President Donald Trump’s policies don’t just impact the United States. As climate change grows increasingly dangerous, executive orders on the Clean Power Plan and fossil fuel development in a top greenhouse gas-producing country have consequences for other countries as well. The Guardian spoke with world leaders, some of whom were involved in the 2015 Paris climate deal, who agree it would be disastrous if Trump were to pull America out of the historic agreement.
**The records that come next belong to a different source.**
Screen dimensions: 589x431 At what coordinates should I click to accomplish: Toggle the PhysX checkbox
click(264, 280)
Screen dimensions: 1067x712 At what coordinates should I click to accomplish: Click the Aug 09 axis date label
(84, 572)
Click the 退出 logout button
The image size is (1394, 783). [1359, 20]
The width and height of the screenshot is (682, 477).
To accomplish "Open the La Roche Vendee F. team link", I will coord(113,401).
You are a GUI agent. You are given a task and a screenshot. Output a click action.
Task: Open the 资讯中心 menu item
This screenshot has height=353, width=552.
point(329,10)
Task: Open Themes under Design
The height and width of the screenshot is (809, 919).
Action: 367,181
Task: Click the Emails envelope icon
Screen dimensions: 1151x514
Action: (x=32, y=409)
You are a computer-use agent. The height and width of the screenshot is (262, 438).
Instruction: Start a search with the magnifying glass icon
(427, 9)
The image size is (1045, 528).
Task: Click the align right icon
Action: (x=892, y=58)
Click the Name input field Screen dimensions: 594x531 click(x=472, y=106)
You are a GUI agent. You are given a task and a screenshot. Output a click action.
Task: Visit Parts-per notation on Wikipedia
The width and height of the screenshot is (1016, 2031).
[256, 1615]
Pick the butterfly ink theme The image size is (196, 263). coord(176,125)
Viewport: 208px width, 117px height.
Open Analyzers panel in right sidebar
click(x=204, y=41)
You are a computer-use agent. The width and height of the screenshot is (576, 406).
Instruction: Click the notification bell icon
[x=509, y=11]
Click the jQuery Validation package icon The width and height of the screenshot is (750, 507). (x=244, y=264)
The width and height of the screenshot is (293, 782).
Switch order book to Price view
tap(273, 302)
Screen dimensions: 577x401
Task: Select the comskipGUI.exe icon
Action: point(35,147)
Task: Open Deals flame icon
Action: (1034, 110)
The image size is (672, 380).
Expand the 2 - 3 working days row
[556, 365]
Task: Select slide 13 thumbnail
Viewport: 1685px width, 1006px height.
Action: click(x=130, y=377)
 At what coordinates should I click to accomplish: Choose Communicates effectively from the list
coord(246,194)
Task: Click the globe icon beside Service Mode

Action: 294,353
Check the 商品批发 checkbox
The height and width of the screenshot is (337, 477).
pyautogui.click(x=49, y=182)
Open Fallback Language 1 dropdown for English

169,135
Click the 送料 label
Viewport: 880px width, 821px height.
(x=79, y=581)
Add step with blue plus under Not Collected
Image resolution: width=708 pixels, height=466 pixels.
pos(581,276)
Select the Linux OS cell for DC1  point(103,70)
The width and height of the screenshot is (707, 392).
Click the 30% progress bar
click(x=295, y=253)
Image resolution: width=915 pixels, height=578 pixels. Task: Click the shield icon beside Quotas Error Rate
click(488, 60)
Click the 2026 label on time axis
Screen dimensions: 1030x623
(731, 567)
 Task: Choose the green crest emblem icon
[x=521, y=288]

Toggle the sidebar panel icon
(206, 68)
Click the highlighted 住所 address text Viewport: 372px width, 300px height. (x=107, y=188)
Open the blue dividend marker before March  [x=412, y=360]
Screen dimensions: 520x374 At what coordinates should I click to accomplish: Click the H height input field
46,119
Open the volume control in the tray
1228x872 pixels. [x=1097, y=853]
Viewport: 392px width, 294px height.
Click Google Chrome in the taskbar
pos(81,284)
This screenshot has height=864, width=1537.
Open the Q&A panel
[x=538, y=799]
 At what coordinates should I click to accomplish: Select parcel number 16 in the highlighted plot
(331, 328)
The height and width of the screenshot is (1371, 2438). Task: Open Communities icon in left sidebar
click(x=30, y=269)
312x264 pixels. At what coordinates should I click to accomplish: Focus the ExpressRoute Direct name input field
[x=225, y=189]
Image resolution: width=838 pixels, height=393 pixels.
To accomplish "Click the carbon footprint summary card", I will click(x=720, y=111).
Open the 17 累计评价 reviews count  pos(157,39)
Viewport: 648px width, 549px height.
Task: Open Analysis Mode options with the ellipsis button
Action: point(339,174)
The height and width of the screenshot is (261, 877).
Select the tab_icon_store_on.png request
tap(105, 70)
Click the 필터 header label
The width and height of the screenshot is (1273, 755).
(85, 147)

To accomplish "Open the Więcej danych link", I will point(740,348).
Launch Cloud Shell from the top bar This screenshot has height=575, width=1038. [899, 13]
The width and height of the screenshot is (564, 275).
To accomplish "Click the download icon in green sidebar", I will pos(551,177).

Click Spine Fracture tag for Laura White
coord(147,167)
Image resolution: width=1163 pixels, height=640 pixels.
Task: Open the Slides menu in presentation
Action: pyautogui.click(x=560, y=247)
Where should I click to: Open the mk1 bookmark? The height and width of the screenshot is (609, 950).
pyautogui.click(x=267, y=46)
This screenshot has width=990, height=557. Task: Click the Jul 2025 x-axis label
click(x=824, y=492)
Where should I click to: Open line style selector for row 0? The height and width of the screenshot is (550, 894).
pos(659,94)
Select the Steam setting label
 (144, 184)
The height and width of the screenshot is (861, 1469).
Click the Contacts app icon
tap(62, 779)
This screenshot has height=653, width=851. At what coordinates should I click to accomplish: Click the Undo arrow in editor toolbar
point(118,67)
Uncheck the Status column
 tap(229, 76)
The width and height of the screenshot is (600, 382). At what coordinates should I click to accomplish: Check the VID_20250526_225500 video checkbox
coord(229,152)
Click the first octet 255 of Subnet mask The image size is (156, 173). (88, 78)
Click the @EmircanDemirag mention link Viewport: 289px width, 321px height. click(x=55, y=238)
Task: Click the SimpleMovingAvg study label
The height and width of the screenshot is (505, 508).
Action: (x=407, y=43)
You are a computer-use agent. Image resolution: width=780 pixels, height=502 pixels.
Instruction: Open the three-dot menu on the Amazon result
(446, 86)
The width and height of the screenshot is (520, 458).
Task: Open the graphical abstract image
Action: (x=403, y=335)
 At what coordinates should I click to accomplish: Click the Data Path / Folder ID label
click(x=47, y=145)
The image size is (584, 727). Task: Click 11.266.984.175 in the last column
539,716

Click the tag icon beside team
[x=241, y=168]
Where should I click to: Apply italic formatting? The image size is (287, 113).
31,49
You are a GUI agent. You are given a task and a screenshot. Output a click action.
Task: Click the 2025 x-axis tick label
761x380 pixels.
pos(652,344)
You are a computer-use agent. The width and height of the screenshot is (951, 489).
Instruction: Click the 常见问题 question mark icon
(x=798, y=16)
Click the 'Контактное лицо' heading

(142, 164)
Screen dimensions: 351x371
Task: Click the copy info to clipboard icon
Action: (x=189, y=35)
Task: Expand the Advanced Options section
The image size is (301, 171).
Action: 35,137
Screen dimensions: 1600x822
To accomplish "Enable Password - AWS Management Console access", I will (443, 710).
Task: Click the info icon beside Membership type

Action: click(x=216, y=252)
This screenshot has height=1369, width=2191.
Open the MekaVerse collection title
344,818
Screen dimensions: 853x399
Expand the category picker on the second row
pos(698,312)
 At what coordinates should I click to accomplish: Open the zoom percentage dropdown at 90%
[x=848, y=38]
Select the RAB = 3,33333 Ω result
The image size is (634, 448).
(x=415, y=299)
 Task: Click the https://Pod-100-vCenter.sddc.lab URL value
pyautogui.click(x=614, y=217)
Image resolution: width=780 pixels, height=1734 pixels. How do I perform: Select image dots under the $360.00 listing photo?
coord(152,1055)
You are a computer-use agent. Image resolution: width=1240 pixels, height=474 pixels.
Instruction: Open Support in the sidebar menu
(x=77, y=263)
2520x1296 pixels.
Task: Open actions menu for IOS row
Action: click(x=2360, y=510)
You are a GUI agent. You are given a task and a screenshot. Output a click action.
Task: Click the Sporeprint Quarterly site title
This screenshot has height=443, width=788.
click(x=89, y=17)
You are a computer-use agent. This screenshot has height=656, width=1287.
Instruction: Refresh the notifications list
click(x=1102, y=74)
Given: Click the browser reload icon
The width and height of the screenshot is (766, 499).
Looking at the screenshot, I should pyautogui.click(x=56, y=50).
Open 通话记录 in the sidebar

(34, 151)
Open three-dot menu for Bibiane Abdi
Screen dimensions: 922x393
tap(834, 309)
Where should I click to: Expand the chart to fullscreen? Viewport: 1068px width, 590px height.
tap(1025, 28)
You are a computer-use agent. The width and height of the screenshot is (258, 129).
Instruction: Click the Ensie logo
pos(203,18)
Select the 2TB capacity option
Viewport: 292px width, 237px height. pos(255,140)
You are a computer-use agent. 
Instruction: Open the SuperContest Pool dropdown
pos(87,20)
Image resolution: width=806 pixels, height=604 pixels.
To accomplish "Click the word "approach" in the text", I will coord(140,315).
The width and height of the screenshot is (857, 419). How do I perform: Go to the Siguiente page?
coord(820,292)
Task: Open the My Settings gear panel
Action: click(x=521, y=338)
Trump threatened to pull out of the Paris agreement on the campaign trail, and has yet to follow through. But he’s taken shots at the environment anyway, by rolling back pollution rules including Barack Obama’s Clean Power Plan. He could make a decision on the agreement as soon as this week, and former Brazilian environment minister Izabella Teixeira, instrumental in Paris, said the situation reminds her of when George W. Bush pulled away from Kyoto protocol.
Former head of climate policy in Uruguay Ramón Méndez, who was present in Paris in 2015, said it was an extraordinarily strong shock to hear of Trump rolling back the Clean Power Plan. He said of all the policies the president has pursued, this one holds the worst consequences for the rest of the world. He also told The Guardian if the U.S. leaves the Paris agreement, “it will make it harder for other countries to maintain their ambitions.”
Trump advisers reportedly can’t decide if pulling out of the agreement would be worth the diplomatic fallout sure to follow. But United Nations environment chief Erik Solheim pointed to an economic fallout as well. He told Reuters, “The future is green. Obviously if you are not a party to the Paris agreement, you will lose out. And the main losers of course will be the people of the United States itself because all the interesting, fascinating new green jobs would go to China and to the other parts of the world that are investing heavily in this.”
Even if Trump doesn’t back out of the agreement, he still needs to take action. Peking University expert Zhang Haibin told The Guardian the president could pursue a semi-withdrawal instead: “I think the greater likelihood is that Trump will end up not pulling out of the pact but instead adopting a passive approach towards it [and] meeting none of its commitments.”